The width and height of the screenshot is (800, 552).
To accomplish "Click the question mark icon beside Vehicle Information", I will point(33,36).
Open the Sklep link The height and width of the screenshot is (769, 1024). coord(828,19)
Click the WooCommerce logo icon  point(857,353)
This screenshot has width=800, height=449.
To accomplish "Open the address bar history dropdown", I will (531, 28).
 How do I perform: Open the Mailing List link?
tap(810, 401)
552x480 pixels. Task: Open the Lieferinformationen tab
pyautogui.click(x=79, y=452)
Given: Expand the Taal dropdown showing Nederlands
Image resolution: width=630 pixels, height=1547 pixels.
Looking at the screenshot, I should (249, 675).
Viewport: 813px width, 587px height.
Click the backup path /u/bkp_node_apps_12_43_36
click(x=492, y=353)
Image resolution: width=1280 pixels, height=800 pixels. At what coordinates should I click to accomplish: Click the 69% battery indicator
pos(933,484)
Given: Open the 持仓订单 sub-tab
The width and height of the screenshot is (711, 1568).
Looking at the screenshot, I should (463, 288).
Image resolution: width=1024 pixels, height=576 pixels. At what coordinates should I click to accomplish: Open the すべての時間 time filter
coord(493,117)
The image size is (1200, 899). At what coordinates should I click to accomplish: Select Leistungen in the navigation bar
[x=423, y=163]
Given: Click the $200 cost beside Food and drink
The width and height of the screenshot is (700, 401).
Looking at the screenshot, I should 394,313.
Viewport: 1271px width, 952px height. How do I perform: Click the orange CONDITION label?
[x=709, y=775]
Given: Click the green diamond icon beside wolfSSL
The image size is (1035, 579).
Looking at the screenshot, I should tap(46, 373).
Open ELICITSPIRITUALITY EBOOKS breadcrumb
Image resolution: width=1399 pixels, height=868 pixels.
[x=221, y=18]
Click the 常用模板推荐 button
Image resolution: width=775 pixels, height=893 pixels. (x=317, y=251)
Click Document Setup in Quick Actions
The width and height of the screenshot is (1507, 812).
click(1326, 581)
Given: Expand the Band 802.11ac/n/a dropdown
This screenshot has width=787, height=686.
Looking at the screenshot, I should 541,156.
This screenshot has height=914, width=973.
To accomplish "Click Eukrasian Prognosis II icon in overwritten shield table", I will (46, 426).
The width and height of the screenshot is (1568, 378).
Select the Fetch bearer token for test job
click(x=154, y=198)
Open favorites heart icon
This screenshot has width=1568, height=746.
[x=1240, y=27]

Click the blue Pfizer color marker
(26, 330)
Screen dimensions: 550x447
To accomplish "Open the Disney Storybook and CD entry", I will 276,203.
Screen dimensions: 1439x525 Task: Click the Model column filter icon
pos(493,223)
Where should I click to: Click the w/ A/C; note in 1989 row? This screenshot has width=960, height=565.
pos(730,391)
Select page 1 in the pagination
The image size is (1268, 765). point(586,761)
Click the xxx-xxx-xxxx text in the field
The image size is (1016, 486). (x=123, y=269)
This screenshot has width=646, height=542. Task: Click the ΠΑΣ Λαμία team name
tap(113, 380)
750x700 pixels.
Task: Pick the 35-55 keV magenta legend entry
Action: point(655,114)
────
- _DESCRIPTION OF THE TASK_: Scan the listing above and identify each line holding the string "Given"; copy every such line.

- _YOUR SOLUTION_:
Given: Expand the Taal dropdown showing Nederlands
Given: Open the 持仓订单 sub-tab
Given: Click the $200 cost beside Food and drink
Given: Click the green diamond icon beside wolfSSL
Given: Expand the Band 802.11ac/n/a dropdown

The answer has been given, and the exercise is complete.